In a way, the traditionalists “met their Waterloo”, their Karma, as the very principle of their authority decided to shut them down. The choice is between denying one’s very principles and reason for being – and becoming schismatic. That dirty word defines a fate worse than anything. It is the keystone that keeps the building standing. This is the Achilles Heel of Roman Catholicism. Modernism was actually an attempt to propose a new apologia for a Christianity that had become absurd. Mysteries are above human reason, not against it. The Päpstprinzip (a neologism based on Führerprinzip, absolute and unquestioning obedience to Hitler) gives a version of Christianity that has been morally rotten and intellectually absurd for the better part of a millennium.
In my Romantic view of life, I could not reject it all for the grimness of materialism and nihilism. Fortunately, I have a reasonable knowledge of Church history. There were elements to sought to separate Christianity as a way of life and a sacramental Mystery from man’s lust for power, money and sexual domination. The transcendentals of beauty, truth and goodness were always upmost in my thought and experience, even if only implicit. The World of Ideas sometimes expresses itself in the Cave in which we live with our shadows. As a student in Switzerland, I sought my own soul through the writings of Jung and those who were inspired by his work. I had to reconcile opposites and become the unique person I am, on pain of going the way of death of most of our contemporaries. Such a view of life is not compatible with either kind of Roman Catholicism, Marxist or theocratic along the lines of Tradição, Família, Propriedade. We are not human beings, but collective units to be bought and sold by the wealthy and powerful.

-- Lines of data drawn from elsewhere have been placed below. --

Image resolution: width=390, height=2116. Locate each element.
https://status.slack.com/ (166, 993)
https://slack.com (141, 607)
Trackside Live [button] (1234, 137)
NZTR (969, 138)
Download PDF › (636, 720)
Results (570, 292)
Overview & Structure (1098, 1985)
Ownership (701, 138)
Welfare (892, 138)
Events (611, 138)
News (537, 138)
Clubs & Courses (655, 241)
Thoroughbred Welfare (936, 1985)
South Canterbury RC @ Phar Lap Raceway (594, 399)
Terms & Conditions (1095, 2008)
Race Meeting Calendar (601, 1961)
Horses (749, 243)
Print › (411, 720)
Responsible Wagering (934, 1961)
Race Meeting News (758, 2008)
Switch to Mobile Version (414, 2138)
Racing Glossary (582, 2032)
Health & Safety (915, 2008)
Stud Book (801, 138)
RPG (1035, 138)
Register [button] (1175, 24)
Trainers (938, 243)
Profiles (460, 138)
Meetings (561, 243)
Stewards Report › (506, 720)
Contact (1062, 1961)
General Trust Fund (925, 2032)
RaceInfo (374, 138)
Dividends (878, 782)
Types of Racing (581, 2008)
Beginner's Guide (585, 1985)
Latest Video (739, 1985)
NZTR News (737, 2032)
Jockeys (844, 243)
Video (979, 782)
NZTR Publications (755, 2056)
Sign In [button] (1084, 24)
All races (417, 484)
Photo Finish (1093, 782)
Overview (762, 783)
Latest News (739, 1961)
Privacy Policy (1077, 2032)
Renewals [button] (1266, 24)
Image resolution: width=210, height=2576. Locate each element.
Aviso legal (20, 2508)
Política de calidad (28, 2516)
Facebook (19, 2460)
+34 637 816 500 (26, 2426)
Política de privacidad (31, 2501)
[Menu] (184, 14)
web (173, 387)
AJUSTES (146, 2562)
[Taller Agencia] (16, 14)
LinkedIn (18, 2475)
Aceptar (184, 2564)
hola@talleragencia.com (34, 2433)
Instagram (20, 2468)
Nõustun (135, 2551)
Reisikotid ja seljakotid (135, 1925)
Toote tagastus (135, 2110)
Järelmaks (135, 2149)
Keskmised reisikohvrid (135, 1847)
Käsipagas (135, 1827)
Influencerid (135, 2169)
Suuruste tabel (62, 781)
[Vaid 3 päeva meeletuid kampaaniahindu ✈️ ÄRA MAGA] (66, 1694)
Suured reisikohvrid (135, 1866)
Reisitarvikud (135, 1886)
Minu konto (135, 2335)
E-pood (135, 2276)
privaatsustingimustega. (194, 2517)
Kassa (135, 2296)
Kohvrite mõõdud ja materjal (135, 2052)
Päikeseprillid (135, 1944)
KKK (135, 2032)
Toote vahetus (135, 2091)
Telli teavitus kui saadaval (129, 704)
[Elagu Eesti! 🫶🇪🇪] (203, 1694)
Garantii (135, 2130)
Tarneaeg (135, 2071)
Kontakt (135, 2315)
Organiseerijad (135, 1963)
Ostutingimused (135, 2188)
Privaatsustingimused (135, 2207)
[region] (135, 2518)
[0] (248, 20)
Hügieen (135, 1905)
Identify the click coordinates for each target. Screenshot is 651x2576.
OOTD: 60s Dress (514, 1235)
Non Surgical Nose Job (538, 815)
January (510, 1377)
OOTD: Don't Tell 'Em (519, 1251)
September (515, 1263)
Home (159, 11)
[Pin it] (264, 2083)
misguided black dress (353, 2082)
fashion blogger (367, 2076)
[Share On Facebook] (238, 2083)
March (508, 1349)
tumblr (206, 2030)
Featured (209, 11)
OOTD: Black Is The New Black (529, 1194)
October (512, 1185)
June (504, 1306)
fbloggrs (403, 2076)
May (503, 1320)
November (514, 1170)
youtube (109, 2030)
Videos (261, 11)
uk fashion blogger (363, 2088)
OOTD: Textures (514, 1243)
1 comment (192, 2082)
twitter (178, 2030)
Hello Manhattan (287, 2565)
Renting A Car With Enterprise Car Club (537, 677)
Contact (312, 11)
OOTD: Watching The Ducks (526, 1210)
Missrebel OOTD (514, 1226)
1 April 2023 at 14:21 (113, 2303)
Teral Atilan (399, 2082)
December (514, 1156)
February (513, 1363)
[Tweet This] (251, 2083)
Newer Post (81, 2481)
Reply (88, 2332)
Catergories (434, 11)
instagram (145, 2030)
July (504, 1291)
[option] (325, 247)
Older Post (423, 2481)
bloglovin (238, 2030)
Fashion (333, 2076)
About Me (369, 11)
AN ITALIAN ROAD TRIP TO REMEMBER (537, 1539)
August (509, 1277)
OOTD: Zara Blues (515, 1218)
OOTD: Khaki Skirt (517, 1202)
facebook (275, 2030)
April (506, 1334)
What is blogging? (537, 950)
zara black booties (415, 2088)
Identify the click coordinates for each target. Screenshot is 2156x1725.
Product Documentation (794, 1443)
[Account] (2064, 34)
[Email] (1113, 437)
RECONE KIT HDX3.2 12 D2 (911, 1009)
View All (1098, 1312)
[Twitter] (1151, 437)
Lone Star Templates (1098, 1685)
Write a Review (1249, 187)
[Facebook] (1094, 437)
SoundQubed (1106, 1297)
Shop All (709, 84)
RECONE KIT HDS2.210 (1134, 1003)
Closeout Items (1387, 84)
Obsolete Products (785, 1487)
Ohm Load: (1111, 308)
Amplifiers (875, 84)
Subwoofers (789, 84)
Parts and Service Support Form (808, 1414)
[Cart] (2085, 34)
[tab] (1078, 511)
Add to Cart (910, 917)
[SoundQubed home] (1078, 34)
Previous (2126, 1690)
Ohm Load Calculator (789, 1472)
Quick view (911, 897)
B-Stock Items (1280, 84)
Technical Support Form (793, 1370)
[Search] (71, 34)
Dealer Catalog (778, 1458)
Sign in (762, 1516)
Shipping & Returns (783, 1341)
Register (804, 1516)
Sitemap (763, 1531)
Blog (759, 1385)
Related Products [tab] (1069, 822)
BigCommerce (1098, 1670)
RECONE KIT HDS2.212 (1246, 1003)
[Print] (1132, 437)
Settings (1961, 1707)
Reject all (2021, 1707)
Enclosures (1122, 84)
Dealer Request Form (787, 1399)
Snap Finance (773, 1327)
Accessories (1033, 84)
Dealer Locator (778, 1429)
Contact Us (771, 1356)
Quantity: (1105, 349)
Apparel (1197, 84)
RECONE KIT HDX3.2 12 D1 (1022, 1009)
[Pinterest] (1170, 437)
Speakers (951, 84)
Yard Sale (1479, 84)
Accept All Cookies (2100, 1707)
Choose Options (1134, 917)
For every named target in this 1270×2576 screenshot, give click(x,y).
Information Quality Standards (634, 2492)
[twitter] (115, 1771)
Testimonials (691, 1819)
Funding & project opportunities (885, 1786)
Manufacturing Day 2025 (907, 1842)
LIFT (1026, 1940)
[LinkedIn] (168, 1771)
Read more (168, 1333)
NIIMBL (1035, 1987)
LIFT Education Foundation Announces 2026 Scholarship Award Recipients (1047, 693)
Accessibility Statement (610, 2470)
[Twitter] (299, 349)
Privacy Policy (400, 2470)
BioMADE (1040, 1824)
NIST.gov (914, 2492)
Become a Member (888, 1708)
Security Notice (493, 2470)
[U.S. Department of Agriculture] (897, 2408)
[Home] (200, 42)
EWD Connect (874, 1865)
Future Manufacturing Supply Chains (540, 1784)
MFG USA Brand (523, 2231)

For as long as it was about beauty and oneness with God, I believed I would find my way in Roman Catholicism. I was warned by my own family and friends that it was little better than a cult. It is better to be an Anglican and not take it seriously! A prelate in Rome (Msgr Camille Perl) even advanced the idea that I was “unstable” because I made the change from Anglicanism to Roman Catholicism, “swam the Tiber” as many Anglo-Catholics call it. Yes, it completes the absurdity and nihilism of the entire paradigm. However, the message of Christ and his continued existence are too good to be thrown away with the trash.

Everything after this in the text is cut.